Vayne rumbles with a growl, but Vyke gets between her and Blue Onesie, he frowns at the elf. “Do you just go around stabbing random things for the fun of it?”
Blue Onesie perks up. “Yup!”
I roll my eyes and walk over to a corridor on the opposite end of the dining hall. A horrid stench caught my nose. “Something isn’t right down this passage.”
Bree raises her eyebrow. “How can you tell?”
“The smell. It’s…” I shook my head. “Foul.”
Vyke scoffs. “This whole place smells foul.”
“From this direction is different.” I glance back at the others and they’re all staring at me in confusion. I can’t blame them. A human having a nose like mine isn’t very common. “I think we should go this way.”
Vayne walks up to me. “We need to be careful about it, though. We don’t know what else is down here.”
I nod in agreement. Making sure Blue Onesie is with us, we continue on.
I take the lead, and I found out what the foul smell was when we reach a hair pin in the corridors. Four ghouls dig themselves up from the ground like zombies. One grabs me by the ankle and lashes out. Like the spirit of the nursemaid, I feel my lifeforce sucked out of me. I manage to smack it off with my morning star, but another lashes at me from behind. I grit my teeth. I should’ve been more careful, but I got myself surrounded.
I’ve lost sight of the others. Our fighting echoes through the tight corridors and I grow too weak to fight at my top potential. One by one, the ghouls hit me, and drain my lifeforce with each cheap shot. Curse this crypt! I swing my morning star at one of the ghouls but it bends it’s spine backwards in a direction it isn’t supposed to go. “Stupid thing, just die already!”

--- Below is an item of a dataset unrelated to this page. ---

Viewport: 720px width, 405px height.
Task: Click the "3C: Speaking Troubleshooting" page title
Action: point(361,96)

A bull-rushing blast destroys the wall to my left, and the ghoul blocking that direction gets buried under the rubble. Blue Onesie stands where the wall used to be with a kid-like grin on his face. “Ha! Now, I can fight!” He had two swords in hand, but he looked down to see the ghoul under the rubble, he slumped with a pout. “Oh…he’s buried.”

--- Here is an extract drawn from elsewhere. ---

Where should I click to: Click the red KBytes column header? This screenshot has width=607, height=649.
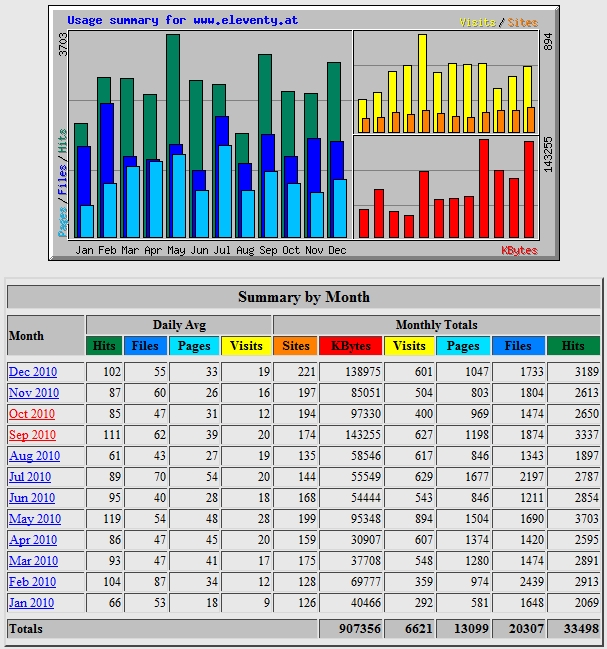[351, 346]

I let out a huff. It was about time I had some help even if it meant structural damage to the crypt. I raise my morning star to the last ghoul, wincing in pain from my wounds. Yet, a little blur shoots past me. Bree uses her daggers to cut the ghoul’s spine and when it’s torso lands on the ground, she stabs it through the heart.
“Is everyone alright?” Vyke and Vayne round the corridor, their own blood leaking from their wounds. Vyke gives the collapsed wall a frown. He looks at me.
I shake my head. “Those wretches got a lot of my lifeforce. I need to rest.”
Vayne points ahead. “There might be a room up ahead we can rest in.”
Vyke takes the lead. “As long as nothing else is waiting within it.”
Vayne’s suspicions were confirmed. We find a small room with an alter within. The statue on the alter catches all of our attention. It’s made of wood and finely painted. It’s of a tall man with pale skin. He wears a long black cloak and red buckled vest. His clawed hand rests on the head of a white wolf. His raven black hair is pulled back and shiny, and his eyes are red. A growl escapes my throat as soon as I see it, and the dominating way the man’s hand rests of the wolf’s head royally ticks me off. The man’s other hand holds a crystal orb.
Vayne steps up to the plague under the statue. “It says ‘Strahd, the Dark Lord of Barovia.”
Vyke pulls out the letters each of us received when we first came to this haunted land. “Like the guy who sent us these. Who invited us to dinner?”
I round on them. From their tones, I know they don’t realize the mess we’re in. “We are his dinner!” When I’m met with confused looks, I point at the statue. “Don’t you get it? Look at his skin, his fingers, and his eyes. Our generous host, Strahd, is a freaking vampire lord!”